LLMSA: A Compositional Neuro-Symbolic Approach to Compilation-free and Customizable Static Analysis
Chengpeng Wang, Yifei Gao, Wuqi Zhang, Xuwei Liu, Qingkai Shi, Xiangyu Zhang
TL;DR
LLMSA introduces a compilation-free, customizable static-analysis framework that combines neural and symbolic reasoning through a restricted Datalog-style analysis policy. By decomposing problems into sub-tasks and using parsing-based symbolic relations alongside neural relation specifications, LLMSA reduces LLM hallucinations via lazy, incremental, and parallel prompting, while maintaining a fixed-point evaluation over a worklist driven by a rule dependency graph. Empirical results across alias analysis, program slicing, and taint/bug-detection tasks demonstrate competitive precision and recall, with substantial speedups over ablations and strong performance on real-world datasets like TaintBench. The work highlights practical usability benefits, including low manual effort for customization and compilation-free applicability, though it acknowledges remaining challenges in hallucinations and scalability and outlines future directions for tighter integration with domain knowledge and lighter-weight models.
Abstract
Static analysis is essential for program optimization, bug detection, and debugging, but its reliance on compilation and limited customization hampers practical use. Advances in LLMs enable a new paradigm of compilation-free, customizable analysis via prompting. LLMs excel in interpreting program semantics on small code snippets and allow users to define analysis tasks in natural language with few-shot examples. However, misalignment with program semantics can cause hallucinations, especially in sophisticated semantic analysis upon lengthy code snippets.

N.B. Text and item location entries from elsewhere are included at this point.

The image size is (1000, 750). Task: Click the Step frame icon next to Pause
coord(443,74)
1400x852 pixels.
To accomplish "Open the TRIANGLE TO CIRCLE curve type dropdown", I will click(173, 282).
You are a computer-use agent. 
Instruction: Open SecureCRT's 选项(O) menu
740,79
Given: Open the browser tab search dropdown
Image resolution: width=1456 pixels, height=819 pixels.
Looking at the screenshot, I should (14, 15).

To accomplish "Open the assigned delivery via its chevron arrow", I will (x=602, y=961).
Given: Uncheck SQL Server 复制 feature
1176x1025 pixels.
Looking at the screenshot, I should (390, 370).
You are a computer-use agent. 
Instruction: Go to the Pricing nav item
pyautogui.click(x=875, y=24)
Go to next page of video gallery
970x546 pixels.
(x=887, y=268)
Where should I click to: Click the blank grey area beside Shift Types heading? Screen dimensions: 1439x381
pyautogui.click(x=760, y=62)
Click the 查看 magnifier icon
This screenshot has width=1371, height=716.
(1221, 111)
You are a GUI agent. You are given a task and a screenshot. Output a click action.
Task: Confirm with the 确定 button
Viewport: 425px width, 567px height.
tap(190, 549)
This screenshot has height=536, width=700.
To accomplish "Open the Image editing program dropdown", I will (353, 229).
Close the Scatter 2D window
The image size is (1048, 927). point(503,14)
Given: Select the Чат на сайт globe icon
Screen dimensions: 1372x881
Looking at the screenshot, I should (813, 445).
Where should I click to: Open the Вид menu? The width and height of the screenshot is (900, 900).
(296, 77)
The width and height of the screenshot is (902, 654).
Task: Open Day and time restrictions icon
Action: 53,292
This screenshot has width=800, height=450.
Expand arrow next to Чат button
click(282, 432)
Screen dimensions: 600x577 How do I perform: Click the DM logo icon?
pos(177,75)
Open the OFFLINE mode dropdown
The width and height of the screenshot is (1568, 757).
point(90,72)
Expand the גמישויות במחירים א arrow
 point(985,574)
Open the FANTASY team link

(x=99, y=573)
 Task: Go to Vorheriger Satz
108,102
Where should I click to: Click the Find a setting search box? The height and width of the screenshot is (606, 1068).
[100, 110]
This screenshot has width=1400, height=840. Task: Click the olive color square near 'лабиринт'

We propose LLMSA, a compositional neuro-symbolic approach for compilation-free, customizable static analysis with reduced hallucinations. Specifically, we propose an analysis policy language to support users decomposing an analysis problem into several sub-problems that target simple syntactic or semantic properties upon smaller code snippets. The problem decomposition enables the LLMs to target more manageable semantic-related sub-problems, while the syntactic ones are resolved by parsing-based analysis without hallucinations. An analysis policy is evaluated with lazy, incremental, and parallel prompting, which mitigates the hallucinations and improves the performance. It is shown that LLMSA achieves comparable and even superior performance to existing techniques in various clients. For instance, it attains 66.27% precision and 78.57% recall in taint vulnerability detection, surpassing an industrial approach in F1 score by 0.20.